C’est sur la base de ce
texte que les Etats-Unis mirent en place des « Programmes d’Assistance
Militaire » (ou en anglais « MAP ») qui devinrent la base de la
doctrine militaire du « monde libre » et le nouvel outil
d’endiguement de l’Union Soviétique. Ces programmes ont soulevé des oppositions
sérieuses hors des Etats-Unis, en particulier, car ils étaient accordés à des
pays fort peu démocratiques, comme l’Espagne de Franco, le Portugal de Salazar ou
la Grèce des colonels. Le critère d’attribution du soutien américain, à
l’époque, comme aujourd’hui, n’était pas, bien sûr, une quelconque promotion de
la démocratie, mais le respect des intérêts américains du moment (des intérêts
changeants et donc des alliés changeants, comme l’histoire récente du monde
nous l’a montré).
La disparition de l’Urss
en 1991 a créé un nouvel ordre qui nécessita une nouvelle doctrine américaine.
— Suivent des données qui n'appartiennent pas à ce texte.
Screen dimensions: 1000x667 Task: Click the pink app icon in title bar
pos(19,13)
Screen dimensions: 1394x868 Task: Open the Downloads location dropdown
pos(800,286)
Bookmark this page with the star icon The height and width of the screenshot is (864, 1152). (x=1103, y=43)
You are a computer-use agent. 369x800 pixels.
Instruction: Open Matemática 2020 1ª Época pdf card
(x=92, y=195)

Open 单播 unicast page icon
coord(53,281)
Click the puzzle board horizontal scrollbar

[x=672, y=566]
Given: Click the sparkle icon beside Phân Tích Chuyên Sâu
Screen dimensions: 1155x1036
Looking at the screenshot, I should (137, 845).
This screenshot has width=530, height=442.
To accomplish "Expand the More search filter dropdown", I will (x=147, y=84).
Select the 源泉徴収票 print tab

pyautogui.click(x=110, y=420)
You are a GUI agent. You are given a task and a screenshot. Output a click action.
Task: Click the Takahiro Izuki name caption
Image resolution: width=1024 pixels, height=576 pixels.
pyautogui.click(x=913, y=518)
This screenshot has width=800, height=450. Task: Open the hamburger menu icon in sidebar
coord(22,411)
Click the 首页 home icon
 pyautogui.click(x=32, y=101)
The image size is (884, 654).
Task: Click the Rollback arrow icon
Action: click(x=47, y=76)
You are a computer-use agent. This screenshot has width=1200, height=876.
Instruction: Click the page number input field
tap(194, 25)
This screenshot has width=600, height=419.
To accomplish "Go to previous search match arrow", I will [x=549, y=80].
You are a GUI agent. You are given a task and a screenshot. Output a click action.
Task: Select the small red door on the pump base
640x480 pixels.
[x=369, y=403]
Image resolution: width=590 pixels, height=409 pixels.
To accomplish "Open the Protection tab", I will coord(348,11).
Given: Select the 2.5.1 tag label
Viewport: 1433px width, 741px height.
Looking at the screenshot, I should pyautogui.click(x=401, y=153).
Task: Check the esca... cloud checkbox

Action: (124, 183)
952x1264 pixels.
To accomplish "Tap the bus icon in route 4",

Au lieu de faire table rase du passé et de penser une nouvelle organisation,
les Etats-Unis ont conservé dans les faits, sinon dans les paroles, la même
politique d’endiguement de la Russie. L’Otan n’a pas été dissous ni même
réorganisé autour d’une nouvelle doctrine. On lui a simplement cherché de
nouveaux ennemis pour justifier son existence. Comme la disparition de l’Urss
avait sonné la fin d’une quelconque opposition aux visées hégémoniques
américaines, le nouvel ordre mondial a été organisé à Washington. Je pense que
c’est pourquoi M. Poutine a qualifié la chute de l’Urss de « plus grande
catastrophe géopolitique », car elle libérait la politique étrangère
américaine de toute réserve. Cette déclaration a été reprise ensuite « ad
nauseam » dans une acception volontairement erronée.
La nouvelle doctrine a
été largement et clairement présentée par Zbigniew Brzezinski dans son livre de
1997, « Le Grand Echiquier ».
Dans la préface de l’édition française, le général Chaliand, directeur du
centre d’étude des conflits, explique que « Les Etats-Unis sont désormais
plus impériaux que jamais et leur projet est de maintenir, aussi longtemps que
possible, un environnement international conforme à leurs propres
intérêts. »
On retrouve évidemment
cette idée dans la discours de M. Obama mentionné plus haut : « (…)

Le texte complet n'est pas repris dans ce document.